# S&W 622 semiauto .22LR



## reprobate

hello every one,
i am new to the forum and need some advice. i have had a S&W model 622 for about 10 years but had never used it. i went to a firing range for the first time and really enjoyed the experience.
while my other gun, a taurus 917CS was very easy to clean, i couldnt figure out how to strip the 622.
as i have lost the box and with it the manual which came with it, could anyone guide me how to go about it.
all help would be greatly appreciated.
thanks and regards


----------



## unpecador

http://www.smith-wesson.com/webapp/...catalogId=10001&content=13015&sectionId=10504


----------



## reprobate

unpecador said:


> http://www.smith-wesson.com/webapp/...catalogId=10001&content=13015&sectionId=10504


thank you, but no manual for 422 / 622


----------



## TOF

The following link is to Brownell's schematic for the S&W 22 series.
Perhaps it will help.

http://www.brownells.com/aspx/ns/sc...emid=445&m=15&mn=Smith+&model=22+Series+A+&+S

Good luck.


----------



## kev74

reprobate said:


> could anyone guide me how to go about it.
> all help would be greatly appreciated.
> thanks and regards


-Open the slide and put a spacer (a fired shell casing will work) between the guide rod in the slide and the frame.
-Close the slide gently on the spacer.
-Pull out the little retainer on the top of the slide.
-Slide the barrel back and pull out the spacer, guide rod and spring.
-Pull the slide all the way back and remove.

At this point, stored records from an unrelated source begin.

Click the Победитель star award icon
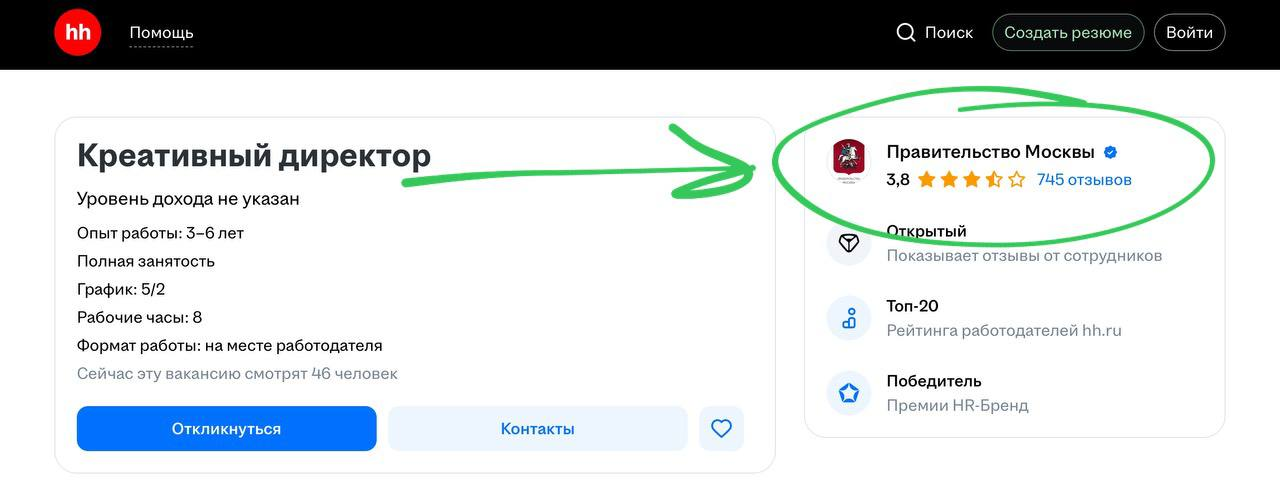The image size is (1280, 489). [849, 393]
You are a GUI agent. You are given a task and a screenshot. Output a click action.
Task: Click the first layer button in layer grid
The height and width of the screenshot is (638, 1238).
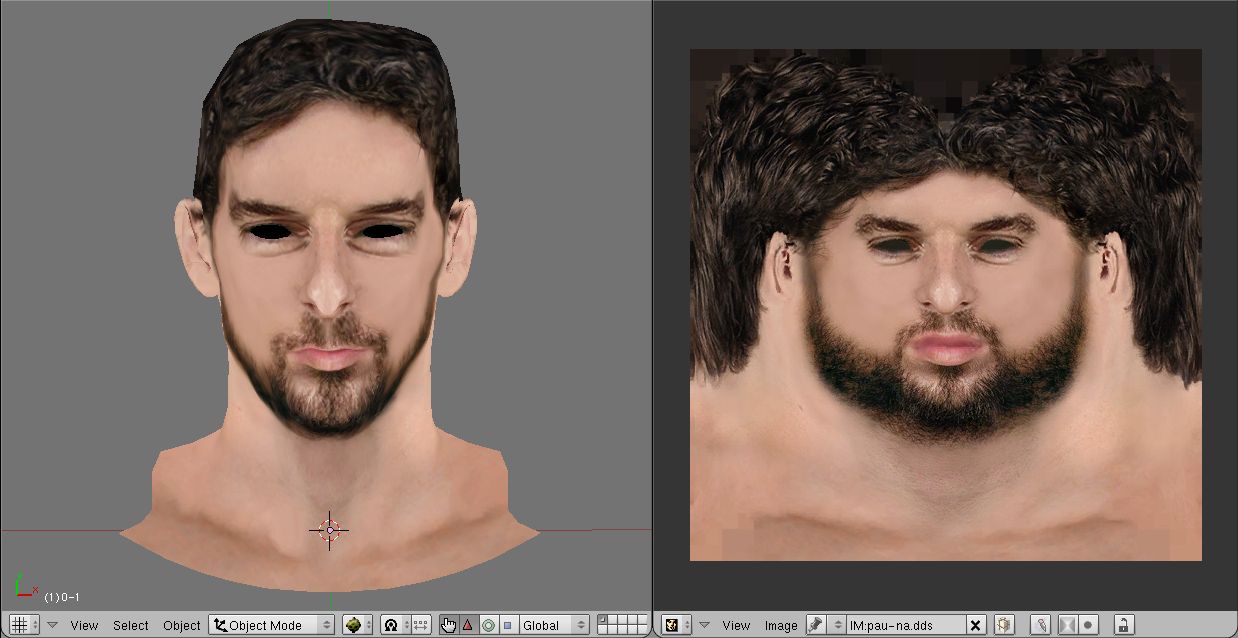pyautogui.click(x=602, y=621)
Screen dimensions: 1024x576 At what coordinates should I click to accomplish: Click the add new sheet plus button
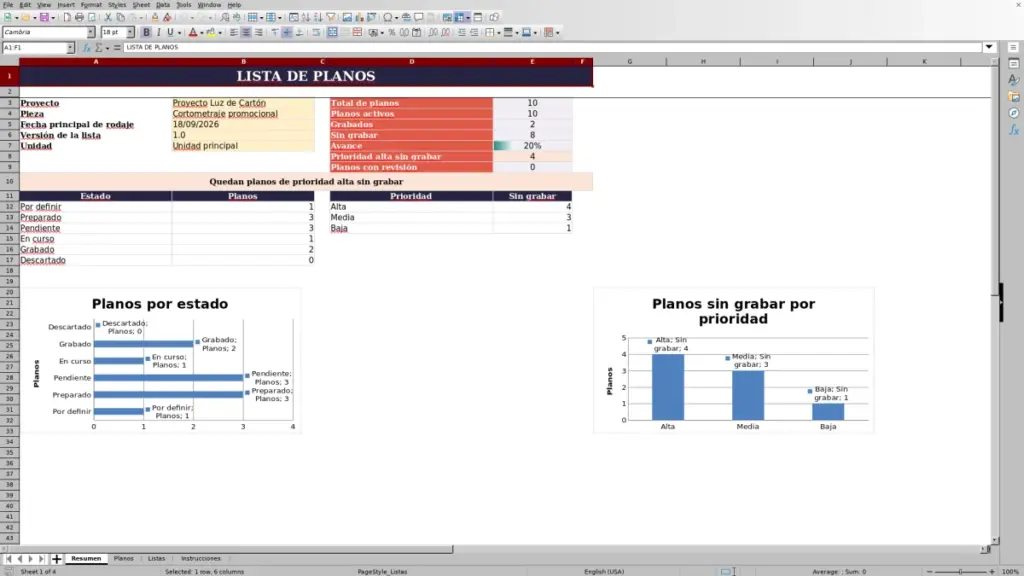56,559
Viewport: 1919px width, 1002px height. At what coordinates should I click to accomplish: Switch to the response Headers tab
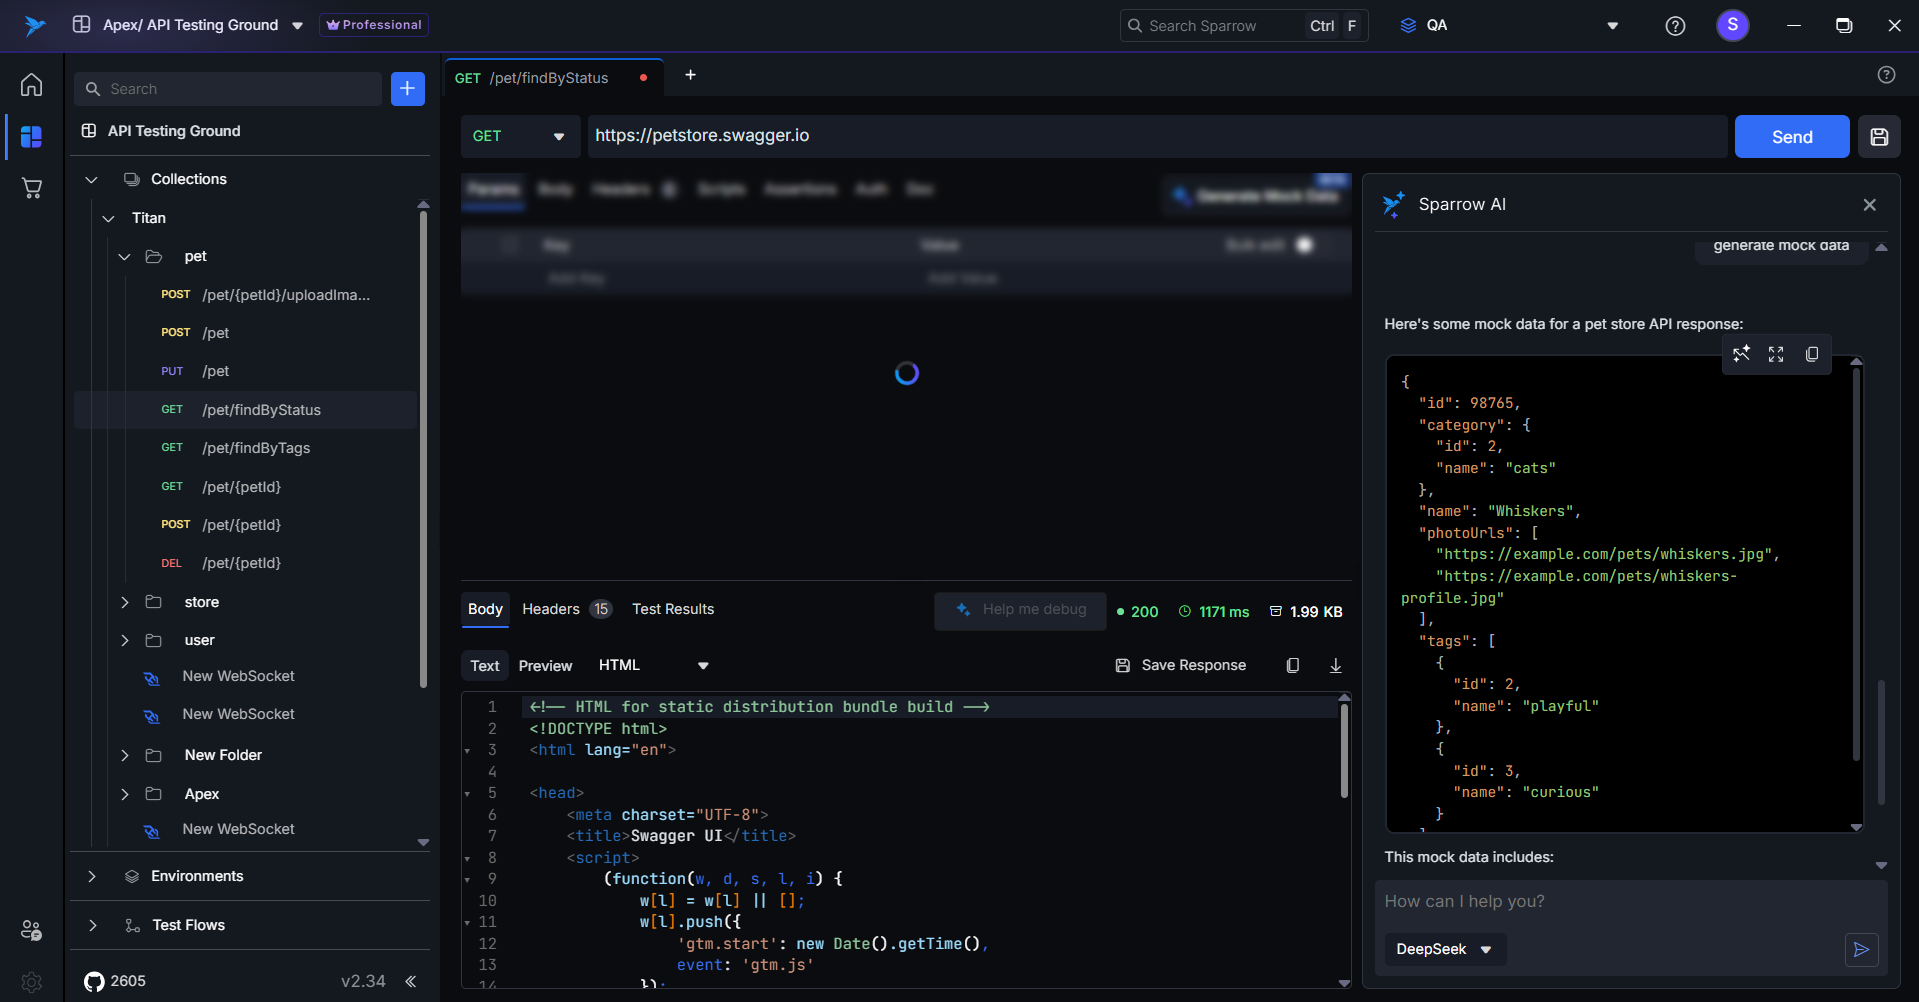pyautogui.click(x=551, y=609)
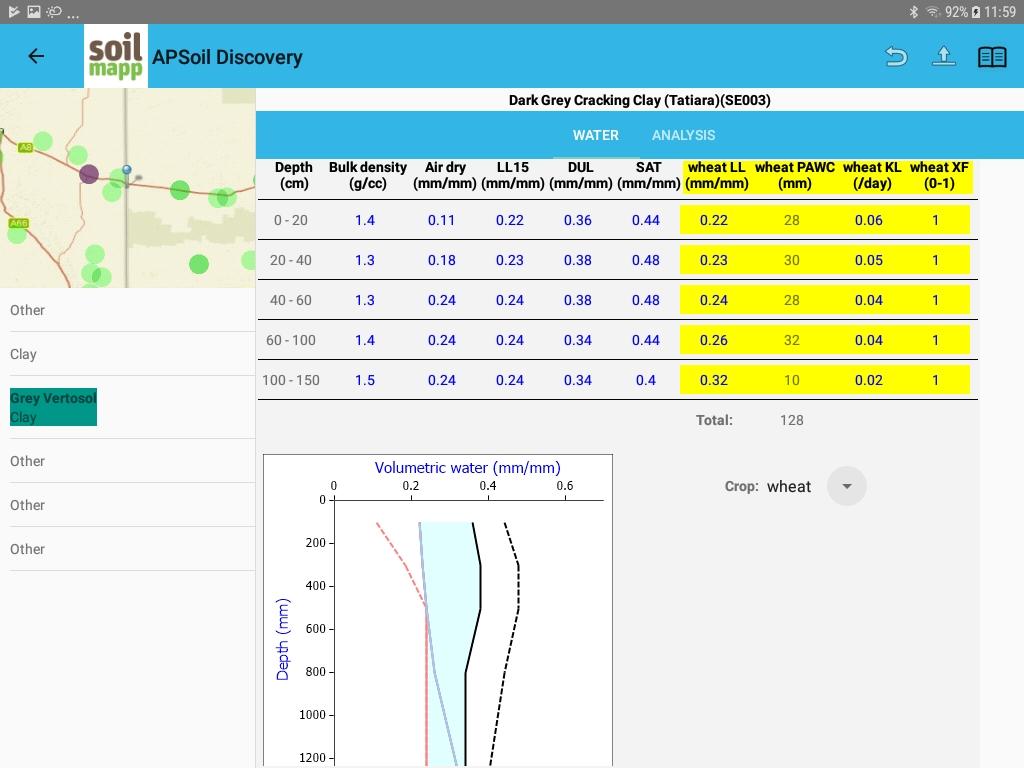Tap the Soil Mapp logo
This screenshot has height=768, width=1024.
click(x=116, y=57)
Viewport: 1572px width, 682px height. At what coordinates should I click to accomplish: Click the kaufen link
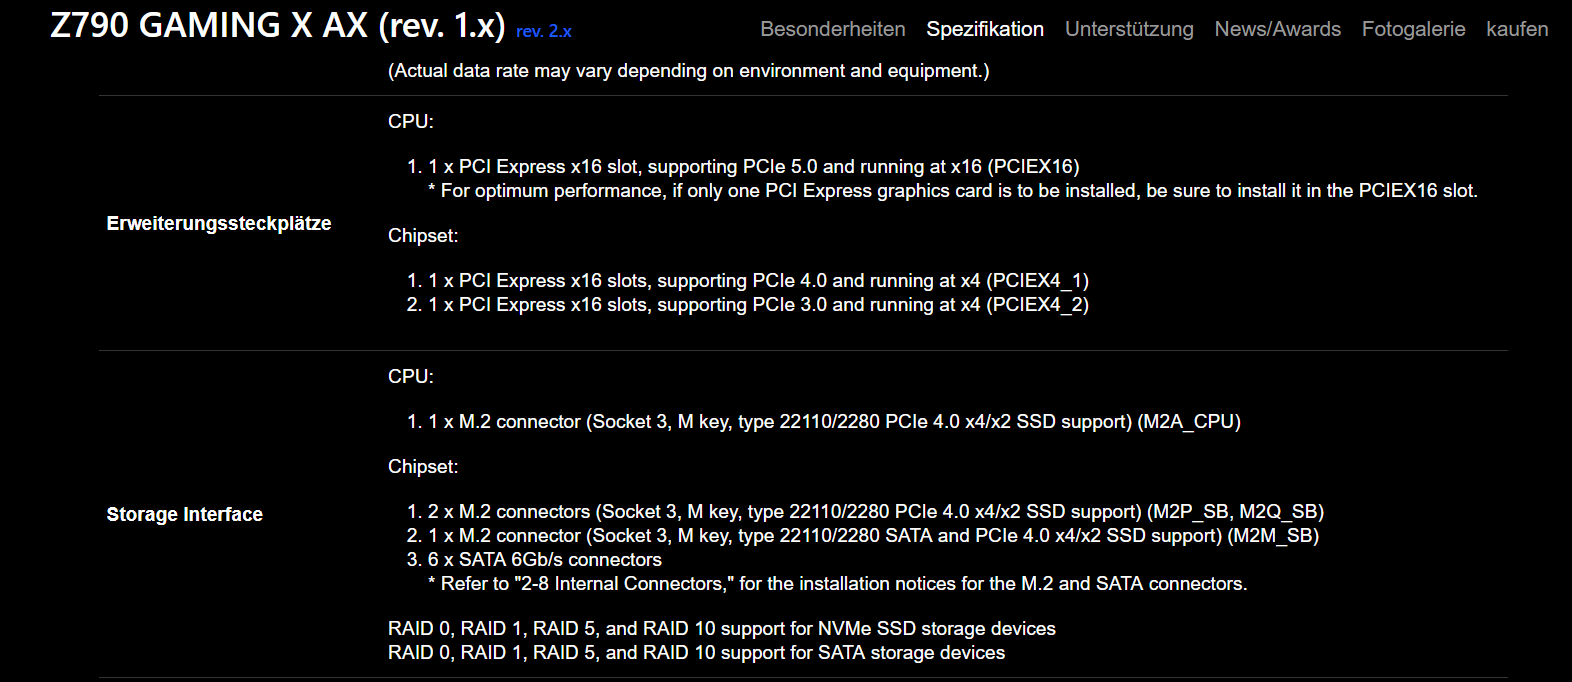pos(1517,29)
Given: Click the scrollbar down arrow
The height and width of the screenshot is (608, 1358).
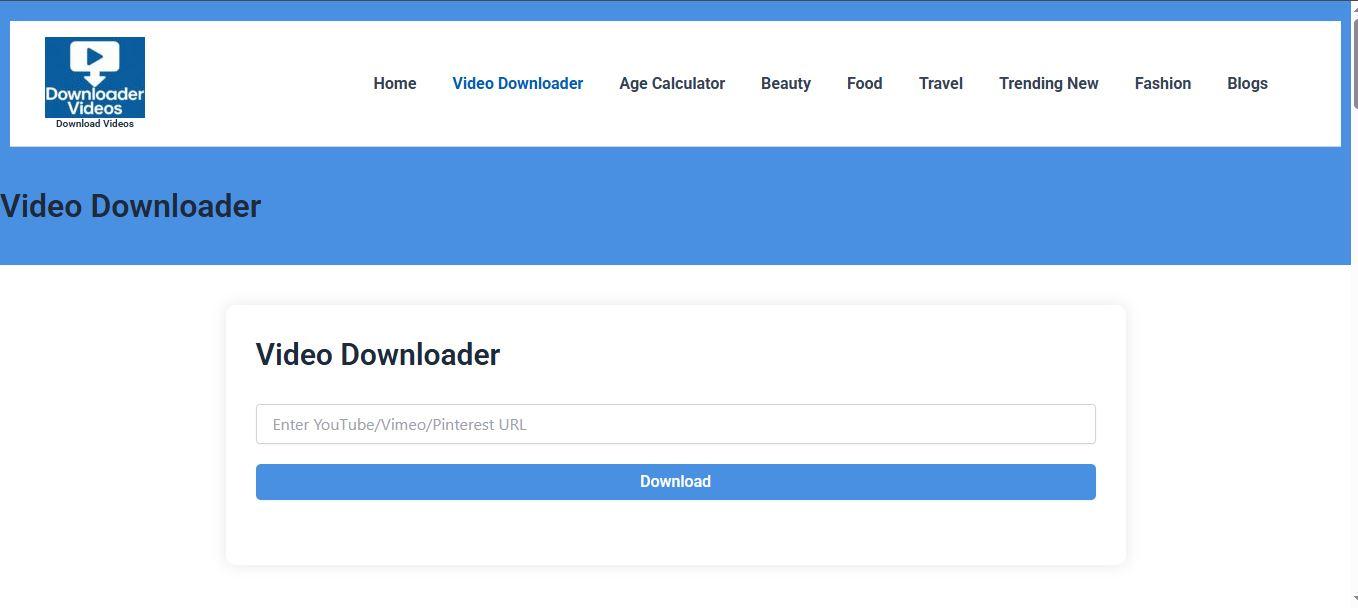Looking at the screenshot, I should click(x=1353, y=602).
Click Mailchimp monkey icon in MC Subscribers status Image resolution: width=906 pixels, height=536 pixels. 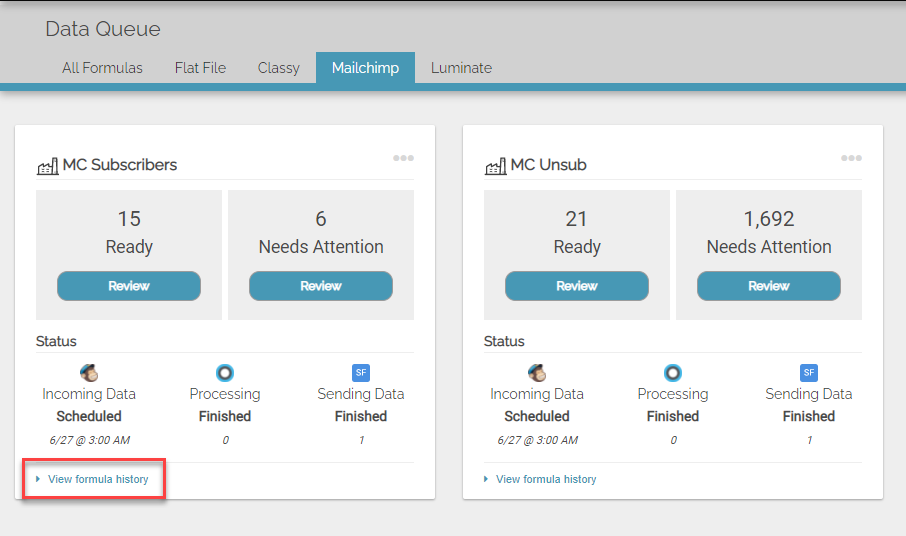[x=89, y=373]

It sounds harder than it it and will get easier when you do it a few times.


----------



## MLB

Here it is.

http://stevespages.com/pdf/s&w_rimfire_pistols.pdf

Also, if you call S&W, I'm sure they'd send a new copy to you free of charge.


----------



## kev74

Here are a couple of scans from the manual.


----------



## kev74

MLB, you beat me to it! :smt023


----------



## unpecador

reprobate said:


> thank you, but no manual for 422 / 622


You're welcome, I noticed that as well but there is a link there to "Request a Specific Firearm's Owner's Manual Via Mail", thought it would be a good idea to have a complete copy.


----------



## reprobate

Thank you all, specially kev 74. done .. unusual but not too bad... i shall get the hang of it.
thanks again everyone. i am glad i joined the forum


----------



## reprobate

MLB said:


> Here it is.
> 
> http://stevespages.com/pdf/s&w_rimfire_pistols.pdf
> 
> Also, if you call S&W, I'm sure they'd send a new copy to you free of charge.


do they cater to overseas request, i wonder?


----------



## BeefyBeefo

reprobate said:


> do they cater to overseas request, i wonder?


If their guns are marketed where you are, then they should. Give them a call and you will find out.:smt023

-Jeff-


----------